Then, all we need is to know the metric tensor, and we can simply solve the set of ODEs given by,

$$\frac{\mathrm{d}^2 x^a (\lambda)}{\mathrm{d}\lambda^2} + \Gamma^a_{bc} \, \frac{\mathrm{d} x^b(\lambda)}{\mathrm{d}\lambda} \frac{\mathrm{d}x^c (\lambda)}{\mathrm{d}\lambda} = 0$$

for all subsequent times${}^{2}$. Typically, this will have to be done numerically, but there are some known exact solutions for simplified cases. $\lambda$ is the null affine parameter, and the $\Gamma$'s are the Christoffel symbols, which are defined from the metric tensor. For the familiar example of a spherically symmeteric gravitating body AND for weak gravity in nonrelativistic motion, the only relevant component of the metric tensor is $g_{tt} = -\left(1-\frac{2M}{r}\right)$, and the only relevant Christoffel symbol is $\Gamma_{tt}{}^{r} = \frac{M}{r^{2}}$, and our theory becomes Newtonian gravity.

(To-do list):
1) Please reproduce the passage on geodesics word for word, beginning at "Then, all we" and stopping after "becomes Newtonian gravity.".
2) Decide whether each statement agrees with the passage on geodesics, answering yes or no and quoting the words that settle it: (a) The equations usually have to be solved numerically. (b) The Christoffel symbols are defined from the metric tensor. (c) No exact solutions are known for any case.

(Source material):
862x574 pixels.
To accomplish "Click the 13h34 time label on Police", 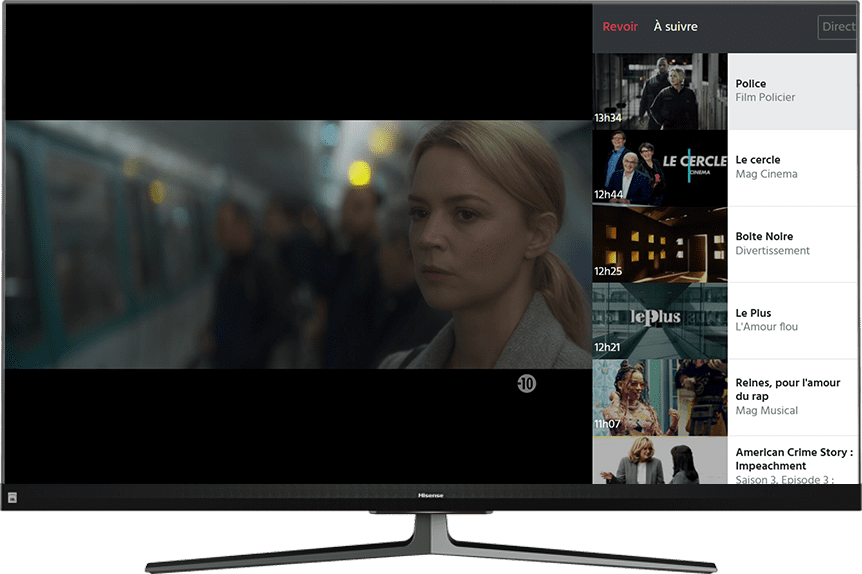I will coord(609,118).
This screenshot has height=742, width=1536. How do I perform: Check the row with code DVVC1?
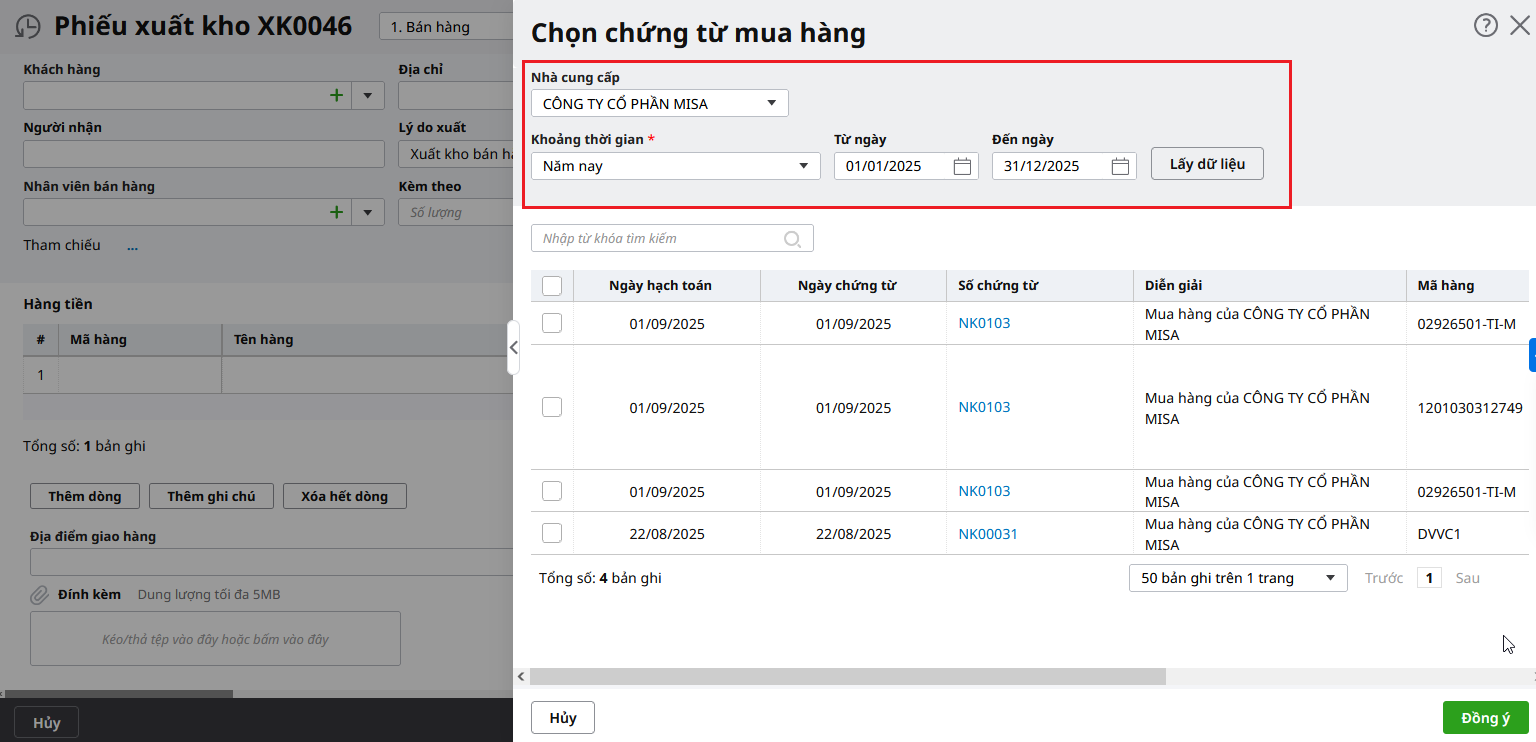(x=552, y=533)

(Solution set):
1)
Then, all we need is to know the metric tensor, and we can simply solve the set of ODEs given by,

$$\frac{\mathrm{d}^2 x^a (\lambda)}{\mathrm{d}\lambda^2} + \Gamma^a_{bc} \, \frac{\mathrm{d} x^b(\lambda)}{\mathrm{d}\lambda} \frac{\mathrm{d}x^c (\lambda)}{\mathrm{d}\lambda} = 0$$

for all subsequent times${}^{2}$. Typically, this will have to be done numerically, but there are some known exact solutions for simplified cases. $\lambda$ is the null affine parameter, and the $\Gamma$'s are the Christoffel symbols, which are defined from the metric tensor. For the familiar example of a spherically symmeteric gravitating body AND for weak gravity in nonrelativistic motion, the only relevant component of the metric tensor is $g_{tt} = -\left(1-\frac{2M}{r}\right)$, and the only relevant Christoffel symbol is $\Gamma_{tt}{}^{r} = \frac{M}{r^{2}}$, and our theory becomes Newtonian gravity.

2)
(a) Yes: "Typically, this will have to be done numerically"
(b) Yes: "which are defined from the metric tensor"
(c) No: "there are some known exact solutions for simplified cases"